** BEGIN TEXT **

Best fill up on site when you arrive. Saves lugging all that water about and the extra weight.


----------



## TheBoombas (Aug 23, 2006)

eddievanbitz said:


> Good plan
> 
> Which way round would you have it? Allowing air out when you fill it so stopping air returning back into the tank to replace the water your pumping out? or have it allowing air to flow into the tank when pumping but no the over flow function :lol:
> 
> ...


----------



## TheBoombas (Aug 23, 2006)

*Water Loss (Problem Solved) I Hope?*

I wrote in a previous post about the problem I hy
ad loosing the fresh water. Water Loss
Today I bit the bullet and set about removing the tank. Not too difficult as it happens just 3 bolts a couple of clips and disconect the 5 sensor wire Job done.
The first thing I noticed was that on the top of the tank was a very large screw cap (I guess for access to the internal sensors?)
Also there were little air holes in three of the corners.

** END TEXT **

- [WORK INSTRUCTIONS] Continue the forum thread about losing water from the fresh water tank, starting after the sentence ending "air holes in three of the corners."

** BEGIN SUPPLIED DATA **

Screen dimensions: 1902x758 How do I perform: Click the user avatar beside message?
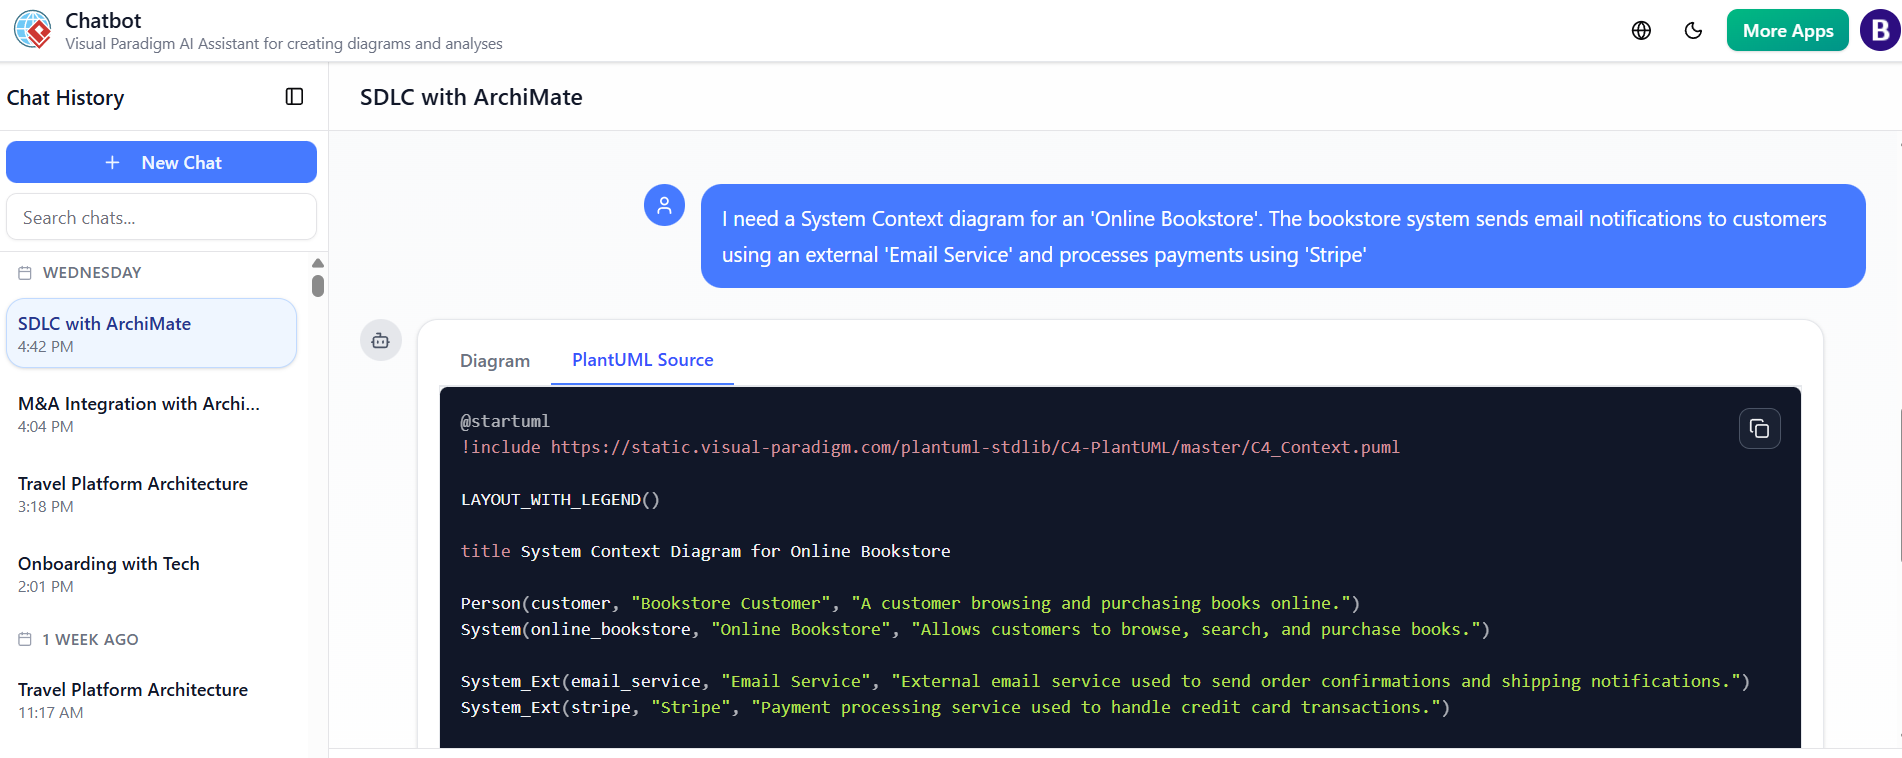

** END SUPPLIED DATA **

- [RESPONSE TO THE EXERCISE]
I filled the tank up and as expected water gushed out of the three holes but also flooded out of the large cap. I guess this was my main problem and all it needed was tightening up. I also decided to seal two of the air holes with a self tapping screws and on the third hole I fitted a one way valve to allow air into the tank.
All re-fitted and after just a short drive around the block the gauge still read 100%
Tomorrow I shall take it for a longer jouney over some bumps and up and down some hills. But hopfully it will be ok.

Brian


----------



## dandywarhol (Nov 14, 2010)

teensvan said:


> Best fill up on site when you arrive. Saves lugging all that water about and the extra weight.


Exactly what iwas thinking - why lug around the mass of another passenger when you don't have to - unless you're particularly partial to home water 8)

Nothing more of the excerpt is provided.